WASHINGTON - At least 28 soldiers have failed to report for flights back to Iraq after two weeks of leave in the United States or to call ahead with an explanation, US military spokesmen said.
The military sought to play down the no-shows, noting that they represented only a tiny fraction of the more than 1,300 Iraq-based soldiers who have been given two weeks of leave since the program began September 25.
"I don't think anybody here at this level is in a panic over the situation," said Major Pete Mitchell, a spokesman for the US Central Command.
The US Army Human Resources Command has reported that 28 soldiers have not shown up for their flights back to Iraq and have failed to call to give a reason for their absence, according to Joe Burlas, an army spokesman.
A small number of those people have been given emergency extensions of their leave because of family problems or other reasons, he noted.
"In all cases, the circumstances will be investigated," Mitchell said. But he added: "We're not seeing this as a chronic, overwhelming problem here."
Soldiers based in Iraq are flying out of the country at a rate of 279 a day under the program, which was designed to ease the pressure of year-long deployments in a combat zone on soldiers and their families.
Those arriving in the United States come through Baltimore/Washington International Airport, where they are given instructions on the time and date of their return flight.
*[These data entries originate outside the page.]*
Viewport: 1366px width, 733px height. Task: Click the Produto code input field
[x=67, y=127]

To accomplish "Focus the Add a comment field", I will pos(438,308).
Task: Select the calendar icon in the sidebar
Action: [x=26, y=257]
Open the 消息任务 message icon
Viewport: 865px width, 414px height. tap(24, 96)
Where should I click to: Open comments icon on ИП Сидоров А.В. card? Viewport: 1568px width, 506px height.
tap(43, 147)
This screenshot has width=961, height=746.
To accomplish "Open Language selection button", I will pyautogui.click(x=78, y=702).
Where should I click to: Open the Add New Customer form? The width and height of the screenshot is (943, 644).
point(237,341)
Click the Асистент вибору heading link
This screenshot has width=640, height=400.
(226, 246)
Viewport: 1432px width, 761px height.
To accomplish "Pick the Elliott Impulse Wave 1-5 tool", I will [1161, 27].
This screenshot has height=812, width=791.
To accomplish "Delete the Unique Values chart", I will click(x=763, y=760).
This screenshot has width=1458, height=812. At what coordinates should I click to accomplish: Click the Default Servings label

They are also told to notify army officials ahead of time if for some reason they cannot make the flight.
No soldiers have been declared absent without leave (AWOL) yet, a decision which must be taken by their commanders in Iraq, Burlas said.
"As of yesterday (Monday), no commander had done that," he said.
When soldiers fail to report for duty, the army will typically try to contact them at their leave address, he said.
A soldier will be carried on the roster as AWOL for 30 days before he or she is classified as a deserter, he added.